● 练习 1: 把下面这段讲苏联经济体制问题的文字从头到尾一字不差地重新打一遍。

● 摘录文字:
......

然而,单一生产资料公有制和指令性计划经济、权力高度集中的经济政治体制也是导致苏联解体的重要原因。对此,习近平总书记深刻指出:“苏联模式在特定的历史条件下促进了苏联经济社会快速发展,也为苏联军民夺取反法西斯战争胜利发挥了重要作用。但由于不尊重经济规律等,随着时间推移,其弊端日益暴露,成为经济社会发展的严重体制障碍。”[7]长期来看,苏联高度集中的指令性计划经济体制存在着粗放型、结构畸形、动力不足等问题。在所有制结构上,全民所有制的国有经济占绝对统治地位;在经济运行机制上,高度集中的计划经济体制虽然在工业化初期卓有成效,但是企业长期没有自主经营权,经济发展的内在动力不足;在产业布局上,长期优先发展重工业特别是国防工业的计划指导下,农业和轻工业严重滞后,虽然实现了国家工业和军事能力的极速赶超,但是人民生活难以改善,收入水平下降——这也是苏联模式失败的基础性原因。

......

● 数据内容:

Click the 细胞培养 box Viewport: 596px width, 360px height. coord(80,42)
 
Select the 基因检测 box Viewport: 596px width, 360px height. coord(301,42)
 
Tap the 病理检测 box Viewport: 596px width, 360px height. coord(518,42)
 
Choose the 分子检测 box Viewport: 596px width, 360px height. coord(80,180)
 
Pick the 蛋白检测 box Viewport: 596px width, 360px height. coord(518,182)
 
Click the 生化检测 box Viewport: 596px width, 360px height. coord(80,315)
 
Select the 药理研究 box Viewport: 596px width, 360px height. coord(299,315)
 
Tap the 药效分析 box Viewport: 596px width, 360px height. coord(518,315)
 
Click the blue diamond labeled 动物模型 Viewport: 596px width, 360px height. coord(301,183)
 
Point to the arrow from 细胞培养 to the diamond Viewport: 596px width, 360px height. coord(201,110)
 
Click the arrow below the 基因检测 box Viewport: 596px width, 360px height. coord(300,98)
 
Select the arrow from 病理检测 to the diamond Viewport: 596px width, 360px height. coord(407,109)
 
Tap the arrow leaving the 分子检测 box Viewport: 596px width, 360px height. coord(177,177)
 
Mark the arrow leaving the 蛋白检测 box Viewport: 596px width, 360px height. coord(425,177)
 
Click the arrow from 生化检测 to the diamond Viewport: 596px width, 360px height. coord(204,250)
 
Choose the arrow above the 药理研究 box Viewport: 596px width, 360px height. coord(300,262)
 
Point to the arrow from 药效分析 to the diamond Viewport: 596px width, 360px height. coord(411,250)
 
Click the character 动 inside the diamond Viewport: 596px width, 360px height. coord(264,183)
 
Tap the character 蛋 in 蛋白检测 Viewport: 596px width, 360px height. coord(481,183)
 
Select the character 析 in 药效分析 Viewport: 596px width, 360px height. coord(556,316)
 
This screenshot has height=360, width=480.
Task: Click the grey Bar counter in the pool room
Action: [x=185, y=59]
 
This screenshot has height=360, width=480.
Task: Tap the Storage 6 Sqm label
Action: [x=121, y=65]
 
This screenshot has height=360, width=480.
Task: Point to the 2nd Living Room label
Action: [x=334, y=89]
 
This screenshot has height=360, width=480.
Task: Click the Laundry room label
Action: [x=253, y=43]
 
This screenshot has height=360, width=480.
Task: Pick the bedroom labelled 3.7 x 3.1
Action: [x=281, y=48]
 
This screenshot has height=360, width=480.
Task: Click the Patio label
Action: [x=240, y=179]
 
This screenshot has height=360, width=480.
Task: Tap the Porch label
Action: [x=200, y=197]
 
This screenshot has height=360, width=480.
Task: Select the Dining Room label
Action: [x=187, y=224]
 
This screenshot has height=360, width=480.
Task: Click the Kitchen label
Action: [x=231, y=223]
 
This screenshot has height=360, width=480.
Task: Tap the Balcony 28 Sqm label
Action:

......

● 练习 2: 把记录中从第一行到含有“Click the blue”的那一行(这一行也算在内)再写一遍,只把里面的“Tap”都改成“Press”,别的地方一律不动。

● 最终结果 1:
然而,单一生产资料公有制和指令性计划经济、权力高度集中的经济政治体制也是导致苏联解体的重要原因。对此,习近平总书记深刻指出:“苏联模式在特定的历史条件下促进了苏联经济社会快速发展,也为苏联军民夺取反法西斯战争胜利发挥了重要作用。但由于不尊重经济规律等,随着时间推移,其弊端日益暴露,成为经济社会发展的严重体制障碍。”[7]长期来看,苏联高度集中的指令性计划经济体制存在着粗放型、结构畸形、动力不足等问题。在所有制结构上,全民所有制的国有经济占绝对统治地位;在经济运行机制上,高度集中的计划经济体制虽然在工业化初期卓有成效,但是企业长期没有自主经营权,经济发展的内在动力不足;在产业布局上,长期优先发展重工业特别是国防工业的计划指导下,农业和轻工业严重滞后,虽然实现了国家工业和军事能力的极速赶超,但是人民生活难以改善,收入水平下降——这也是苏联模式失败的基础性原因。

● 最终结果 2:
Click the 细胞培养 box Viewport: 596px width, 360px height. coord(80,42)
 
Select the 基因检测 box Viewport: 596px width, 360px height. coord(301,42)
 
Press the 病理检测 box Viewport: 596px width, 360px height. coord(518,42)
 
Choose the 分子检测 box Viewport: 596px width, 360px height. coord(80,180)
 
Pick the 蛋白检测 box Viewport: 596px width, 360px height. coord(518,182)
 
Click the 生化检测 box Viewport: 596px width, 360px height. coord(80,315)
 
Select the 药理研究 box Viewport: 596px width, 360px height. coord(299,315)
 
Press the 药效分析 box Viewport: 596px width, 360px height. coord(518,315)
 
Click the blue diamond labeled 动物模型 Viewport: 596px width, 360px height. coord(301,183)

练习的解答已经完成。